[gradsusr] Performance Tips

Jennifer M Adams jadams21 at gmu.edu
Mon Feb 15 14:53:21 EST 2016


On Feb 15, 2016, at 2:13 PM, Christopher Gilroy <chris.gilroy at gmail.com<mailto:chris.gilroy at gmail.com>> wrote:

Jennifer,

I'm trying to speed-up processing (each hour is a seperate script call, using args) and I'm wondering if there's anything out of the ordinary with the way we're doing our snowfall 10:1:

define snowtot = const((sum(maskout(weasdsfc.1-weasdsfc.1(t-1),weasdsfc.1-weasdsfc.1(t-1)),t=2,t+0)*0.0393701)*10, 0, -u)

d snowtot

You could do this all at once, like this:

‘set t 2 ‘tlast
‘define snowtot = tloop(const((sum(maskout(weasdsfc.1-weasdsfc.1(t-1),weasdsfc.1-weasdsfc.1(t-1)),t=2,t+0)*0.0393701)*10, 0, -u))’
t=2
while (t<=tlast)
  ‘set t ‘t
  ‘d snowtot'
  t=t+1
endwhile

Without using tloop(), you can still take advantage of the cacheing. You set t fixed, then whenyou define an expression that has more than one grid in it, e.g. weasdsfc-weasdsfc(t-1), then both grids at t=2 and t=1 get cached. On your next time step, you set t=3 and display your expression again, but the grid for t=2 is already cached, so it only needs to read the one grid for t=3.

Either way, you only end up reading each grid once.

However, if you quit grads in between each time step, you don’t take advantage of the cacheing and the whole operation takes longer because at each time step you are re-reading each grid. If you are doing this calculation while the files are downloading, and you don’t have the data for t=3 at the time you are drawing the grid for t=2, then what you have is probably the best you can do.

Using fwrite to write out grids at each time step and re-reading them in again adds overhead and complexity, and if it doesn’t improve your overall performance, it’s probably not worth the bother. Try to take advantage of cacheing as much as you can.
—Jennifer



The main question is one of... I assume it should take longer the further out the data goes and is there anyway to reduce that time? The actual calculation was presumably causing the processing time being longer and longer since it was doing a maskout, sum and const... less data in the beginning, more and more data the further out it goes that it needs to calculate, makes sense. I thought I could run an fwrite script that exports the "pre-calculated" variable snowtot, and then when plotting the already calculated snowtot I could essentially simply do something like:

d snowtot(t=2)+snowtot(t=3)+snowtot(t=4)

etc but it seems like the processing time seemed to be the exact same instead of (expectedly) simple addition being extremely quick?

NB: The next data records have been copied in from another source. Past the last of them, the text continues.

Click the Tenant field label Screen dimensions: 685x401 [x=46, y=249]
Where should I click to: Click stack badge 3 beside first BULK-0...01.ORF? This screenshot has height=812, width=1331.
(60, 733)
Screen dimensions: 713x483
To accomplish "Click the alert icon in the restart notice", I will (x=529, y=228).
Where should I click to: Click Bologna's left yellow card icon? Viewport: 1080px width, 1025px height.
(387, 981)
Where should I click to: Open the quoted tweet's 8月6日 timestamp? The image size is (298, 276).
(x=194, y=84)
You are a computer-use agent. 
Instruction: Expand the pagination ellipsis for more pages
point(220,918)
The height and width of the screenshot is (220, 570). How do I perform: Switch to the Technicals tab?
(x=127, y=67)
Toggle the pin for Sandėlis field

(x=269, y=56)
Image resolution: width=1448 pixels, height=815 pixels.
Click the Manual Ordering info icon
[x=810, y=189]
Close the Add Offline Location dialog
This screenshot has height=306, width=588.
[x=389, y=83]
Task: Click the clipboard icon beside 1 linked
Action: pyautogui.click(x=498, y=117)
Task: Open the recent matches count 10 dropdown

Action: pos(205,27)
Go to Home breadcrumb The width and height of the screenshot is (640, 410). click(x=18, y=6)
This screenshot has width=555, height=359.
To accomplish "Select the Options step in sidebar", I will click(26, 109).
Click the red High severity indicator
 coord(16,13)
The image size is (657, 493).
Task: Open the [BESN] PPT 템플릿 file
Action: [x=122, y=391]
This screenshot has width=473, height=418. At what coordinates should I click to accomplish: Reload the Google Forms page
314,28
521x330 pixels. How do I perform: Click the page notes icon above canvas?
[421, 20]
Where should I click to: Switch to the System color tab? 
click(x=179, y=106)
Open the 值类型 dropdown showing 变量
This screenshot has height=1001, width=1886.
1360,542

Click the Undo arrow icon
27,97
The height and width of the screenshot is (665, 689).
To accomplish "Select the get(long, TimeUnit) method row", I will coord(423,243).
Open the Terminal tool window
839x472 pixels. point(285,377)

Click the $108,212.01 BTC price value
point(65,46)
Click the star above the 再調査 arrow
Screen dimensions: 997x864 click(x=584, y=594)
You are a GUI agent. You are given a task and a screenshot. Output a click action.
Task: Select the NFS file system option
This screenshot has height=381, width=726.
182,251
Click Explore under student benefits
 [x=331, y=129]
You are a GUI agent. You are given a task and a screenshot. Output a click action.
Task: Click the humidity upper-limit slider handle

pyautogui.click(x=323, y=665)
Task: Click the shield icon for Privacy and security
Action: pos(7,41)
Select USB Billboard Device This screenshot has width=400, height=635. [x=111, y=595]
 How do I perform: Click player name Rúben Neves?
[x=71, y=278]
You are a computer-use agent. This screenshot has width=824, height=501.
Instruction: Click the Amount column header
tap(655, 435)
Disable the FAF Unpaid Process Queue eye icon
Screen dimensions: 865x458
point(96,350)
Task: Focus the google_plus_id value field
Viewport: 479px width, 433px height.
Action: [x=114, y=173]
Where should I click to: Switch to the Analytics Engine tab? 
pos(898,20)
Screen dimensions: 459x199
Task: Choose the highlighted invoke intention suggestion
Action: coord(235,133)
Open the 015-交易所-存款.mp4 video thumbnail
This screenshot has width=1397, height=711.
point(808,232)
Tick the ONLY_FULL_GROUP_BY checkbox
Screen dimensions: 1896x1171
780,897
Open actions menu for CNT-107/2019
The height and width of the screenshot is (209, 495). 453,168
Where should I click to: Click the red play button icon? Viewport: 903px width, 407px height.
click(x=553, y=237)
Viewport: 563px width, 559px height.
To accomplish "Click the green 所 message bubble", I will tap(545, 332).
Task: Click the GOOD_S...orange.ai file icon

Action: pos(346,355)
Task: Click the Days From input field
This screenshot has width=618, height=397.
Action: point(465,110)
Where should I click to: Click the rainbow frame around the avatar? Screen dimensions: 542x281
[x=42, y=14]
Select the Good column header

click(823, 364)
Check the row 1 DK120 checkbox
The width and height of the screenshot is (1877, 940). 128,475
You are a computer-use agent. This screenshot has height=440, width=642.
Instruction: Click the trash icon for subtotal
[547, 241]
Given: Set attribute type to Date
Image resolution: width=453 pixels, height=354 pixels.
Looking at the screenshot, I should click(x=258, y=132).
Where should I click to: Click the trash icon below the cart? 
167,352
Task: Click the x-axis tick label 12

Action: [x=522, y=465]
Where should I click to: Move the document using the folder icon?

Basically, we do an approach like so, and I'd have no problem changing it to something like: define snowtot2, define snowtot3, etc but:

//download t 2 data
set t 2
define snowtot = const((sum(maskout(weasdsfc.1-weasdsfc.1(t-1),weasdsfc.1-weasdsfc.1(t-1)),t=2,t+0)*0.0393701)*10, 0, -u)
d snowtot *draws timestep 2 snow
quit

//download t 3 data
set t 3
define snowtot = const((sum(maskout(weasdsfc.1-weasdsfc.1(t-1),weasdsfc.1-weasdsfc.1(t-1)),t=2,t+0)*0.0393701)*10, 0, -u)
d snowtot *draws timestep 2 and 3 snowtot
quit

//download t 4 data
set t 4
define snowtot = const((sum(maskout(weasdsfc.1-weasdsfc.1(t-1),weasdsfc.1-weasdsfc.1(t-1)),t=2,t+0)*0.0393701)*10, 0, -u)
d snowtot *draws timestep 2, 3 and 4 snowtot
quit


So the thought process was since we were already calculating t 2 snowtot we could use the previously calculated t 2 for the subsequent run. Then on t 4 we've already calculated t 2 and t 3, so we could just use those. I thought fwrite'ing each hours "already calculated" data would have drastically sped that up for each future hour, but it seemed to take the same amount of time as doing it this way?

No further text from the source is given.